- **Goal of the exercise**: Copy every line of the records below where the word "checkbox" occurs.
_ _ _ _
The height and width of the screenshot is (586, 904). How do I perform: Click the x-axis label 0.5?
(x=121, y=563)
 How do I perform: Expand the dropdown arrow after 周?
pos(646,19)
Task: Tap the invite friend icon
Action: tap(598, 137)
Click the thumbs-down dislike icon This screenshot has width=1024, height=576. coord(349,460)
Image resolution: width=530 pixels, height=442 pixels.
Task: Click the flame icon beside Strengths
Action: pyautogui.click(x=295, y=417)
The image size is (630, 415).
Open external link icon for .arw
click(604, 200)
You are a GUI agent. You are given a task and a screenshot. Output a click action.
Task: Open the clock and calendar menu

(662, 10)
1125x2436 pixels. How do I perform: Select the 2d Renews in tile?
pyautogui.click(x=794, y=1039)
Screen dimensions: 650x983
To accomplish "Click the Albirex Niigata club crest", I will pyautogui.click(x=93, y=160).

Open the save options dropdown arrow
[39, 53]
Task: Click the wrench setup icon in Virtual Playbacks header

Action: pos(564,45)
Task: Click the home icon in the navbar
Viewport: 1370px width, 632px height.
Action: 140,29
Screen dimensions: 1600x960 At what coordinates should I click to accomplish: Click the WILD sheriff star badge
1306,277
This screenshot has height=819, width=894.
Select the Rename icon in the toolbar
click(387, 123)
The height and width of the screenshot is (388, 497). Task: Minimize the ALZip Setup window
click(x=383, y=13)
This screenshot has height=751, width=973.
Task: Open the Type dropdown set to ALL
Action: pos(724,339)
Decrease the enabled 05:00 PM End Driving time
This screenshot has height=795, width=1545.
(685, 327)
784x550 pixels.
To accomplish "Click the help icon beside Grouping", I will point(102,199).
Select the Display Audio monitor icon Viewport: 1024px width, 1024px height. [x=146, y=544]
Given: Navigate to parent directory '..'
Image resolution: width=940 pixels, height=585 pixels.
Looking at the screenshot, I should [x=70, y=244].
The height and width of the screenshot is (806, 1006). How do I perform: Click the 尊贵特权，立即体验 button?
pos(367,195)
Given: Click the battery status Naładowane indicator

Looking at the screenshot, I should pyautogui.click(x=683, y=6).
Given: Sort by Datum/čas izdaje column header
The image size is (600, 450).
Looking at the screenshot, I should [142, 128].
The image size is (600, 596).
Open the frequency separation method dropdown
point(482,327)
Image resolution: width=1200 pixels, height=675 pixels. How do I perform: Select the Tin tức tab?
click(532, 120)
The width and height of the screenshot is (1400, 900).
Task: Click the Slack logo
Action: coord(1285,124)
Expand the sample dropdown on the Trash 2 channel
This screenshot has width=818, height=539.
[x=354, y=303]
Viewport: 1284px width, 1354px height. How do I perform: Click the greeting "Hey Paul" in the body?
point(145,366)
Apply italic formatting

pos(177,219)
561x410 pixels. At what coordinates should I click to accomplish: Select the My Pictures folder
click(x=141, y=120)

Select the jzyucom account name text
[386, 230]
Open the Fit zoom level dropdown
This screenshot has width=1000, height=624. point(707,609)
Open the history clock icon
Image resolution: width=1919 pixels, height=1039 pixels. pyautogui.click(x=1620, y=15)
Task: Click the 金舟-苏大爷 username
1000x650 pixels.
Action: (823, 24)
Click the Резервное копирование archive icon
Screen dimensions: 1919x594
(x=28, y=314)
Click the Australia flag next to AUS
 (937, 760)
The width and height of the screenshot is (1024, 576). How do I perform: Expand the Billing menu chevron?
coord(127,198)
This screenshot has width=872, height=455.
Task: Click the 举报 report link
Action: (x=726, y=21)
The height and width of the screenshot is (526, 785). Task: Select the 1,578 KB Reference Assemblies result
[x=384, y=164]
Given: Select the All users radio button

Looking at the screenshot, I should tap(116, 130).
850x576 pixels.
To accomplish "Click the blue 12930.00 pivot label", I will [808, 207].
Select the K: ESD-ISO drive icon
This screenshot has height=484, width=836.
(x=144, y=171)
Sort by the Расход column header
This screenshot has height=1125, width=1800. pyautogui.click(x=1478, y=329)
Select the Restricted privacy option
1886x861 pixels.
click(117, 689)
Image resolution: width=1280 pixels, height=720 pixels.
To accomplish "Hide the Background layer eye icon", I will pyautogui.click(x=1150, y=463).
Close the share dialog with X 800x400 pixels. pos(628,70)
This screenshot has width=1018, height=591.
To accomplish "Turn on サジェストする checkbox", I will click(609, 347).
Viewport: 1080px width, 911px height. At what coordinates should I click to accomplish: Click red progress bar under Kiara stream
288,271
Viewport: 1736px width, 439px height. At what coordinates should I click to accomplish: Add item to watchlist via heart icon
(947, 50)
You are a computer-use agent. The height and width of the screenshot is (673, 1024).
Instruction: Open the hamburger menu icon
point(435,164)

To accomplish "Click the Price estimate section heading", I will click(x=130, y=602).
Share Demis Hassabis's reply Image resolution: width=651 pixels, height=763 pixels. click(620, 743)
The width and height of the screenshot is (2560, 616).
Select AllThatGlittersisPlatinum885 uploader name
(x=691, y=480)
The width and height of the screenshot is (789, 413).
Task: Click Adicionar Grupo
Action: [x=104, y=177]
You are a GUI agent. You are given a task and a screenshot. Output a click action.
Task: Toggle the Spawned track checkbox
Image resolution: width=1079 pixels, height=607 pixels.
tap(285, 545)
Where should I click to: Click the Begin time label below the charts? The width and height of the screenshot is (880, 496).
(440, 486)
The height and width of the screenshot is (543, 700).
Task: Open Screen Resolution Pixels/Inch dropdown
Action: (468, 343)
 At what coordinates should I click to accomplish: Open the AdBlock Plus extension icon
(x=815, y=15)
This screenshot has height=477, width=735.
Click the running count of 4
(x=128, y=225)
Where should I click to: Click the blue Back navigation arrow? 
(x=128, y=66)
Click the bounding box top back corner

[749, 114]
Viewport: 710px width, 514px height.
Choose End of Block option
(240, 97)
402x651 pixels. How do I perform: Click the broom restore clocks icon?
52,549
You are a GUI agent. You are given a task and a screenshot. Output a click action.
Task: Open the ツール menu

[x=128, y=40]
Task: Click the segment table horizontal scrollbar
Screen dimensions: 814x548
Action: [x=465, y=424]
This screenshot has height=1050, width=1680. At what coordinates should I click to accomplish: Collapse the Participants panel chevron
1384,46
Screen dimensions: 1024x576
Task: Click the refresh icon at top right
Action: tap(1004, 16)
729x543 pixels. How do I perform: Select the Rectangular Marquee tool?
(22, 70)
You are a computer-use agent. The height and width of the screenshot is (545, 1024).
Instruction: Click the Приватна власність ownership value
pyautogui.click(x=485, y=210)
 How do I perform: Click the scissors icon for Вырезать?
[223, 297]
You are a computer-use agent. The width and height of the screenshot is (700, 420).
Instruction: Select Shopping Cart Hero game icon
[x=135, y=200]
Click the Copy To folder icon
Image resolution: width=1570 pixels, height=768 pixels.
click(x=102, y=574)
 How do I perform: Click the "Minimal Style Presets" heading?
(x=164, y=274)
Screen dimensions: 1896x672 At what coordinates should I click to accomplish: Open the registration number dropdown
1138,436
_ _ _ _
- **Reply to the exercise**:
To accomplish "Turn on サジェストする checkbox", I will click(609, 347).
Task: Toggle the Spawned track checkbox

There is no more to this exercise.